Friday, August 26, 2016
Reynolds painting accepted in lieu of 4.7 million inheritance tax
Posted by Lynne Butler
One of the ways the U.K. government deals with collecting these huge tax bills is by accepting valuable artwork and historic collections instead of cash. The items collected this way may make their way into British museums, or may stay in their original locations in huge manor homes, as long as they are viewable by the public (these manor houses are open for public tours). This works for the taxpayer, who gets to keep the house, land and the rest of the goodies. It works for the government, which collects and preserves important items that document the history of the nation.
Of course this doesn't work for the average man in the street, who doesn't own a portrait of titled ancestors that he can trade to the tax man. Then again, the average man on the street doesn't owe several million in inheritance tax.
The Arts Council England has recently announced that it has accepted a portrait of the 5th Earl of Carlisle, painted 200 years ago and passed down through the family that owns Castle Howard in Yorkshire to settle an inheritance tax bill of 4.7 million pounds (about $8,000,000 Canadian dollars). Click here to read the story and see the portrait.

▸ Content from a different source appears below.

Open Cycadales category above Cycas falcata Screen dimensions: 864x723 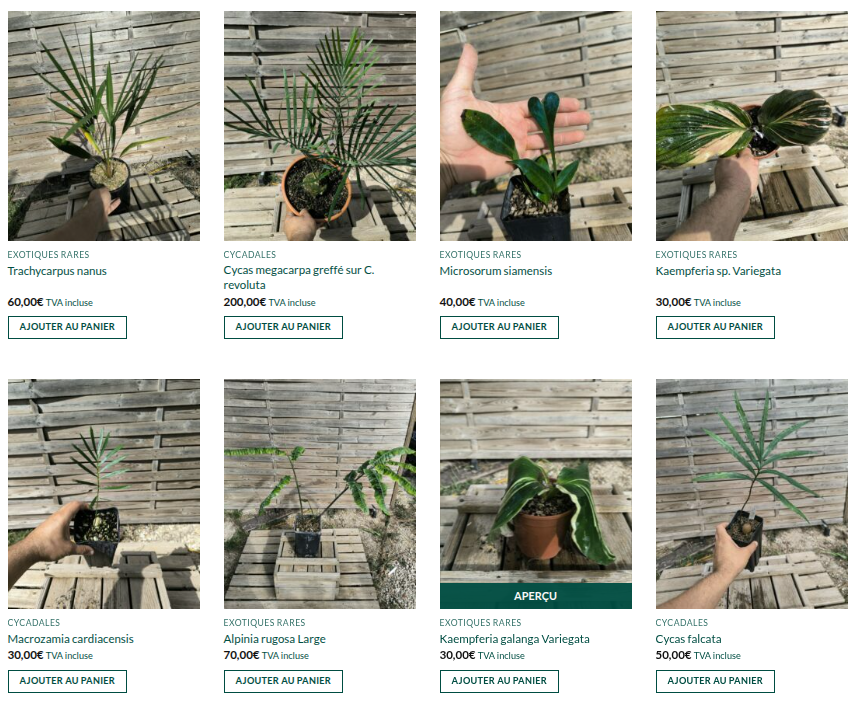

This seems to be a workable scheme in the U.K. where the huge, fabulous manor houses have stood for hundreds of years and are chock full of historic valuables. Here in Canada, our history is much younger and we never did have a system of lords living large up in the big house. We don't have castles dotting the landscape the way the U.K.does. There really is no possibility of setting up a similar system here. However, it's interesting to see how a system with inheritance tax affects the citizens. And of course it's interesting for us to get a glimpse into how the rich and famous live.
The attached portrait of Castle Howard accompanied the article mentioned, and is credited to Richard Watson/Getty Images.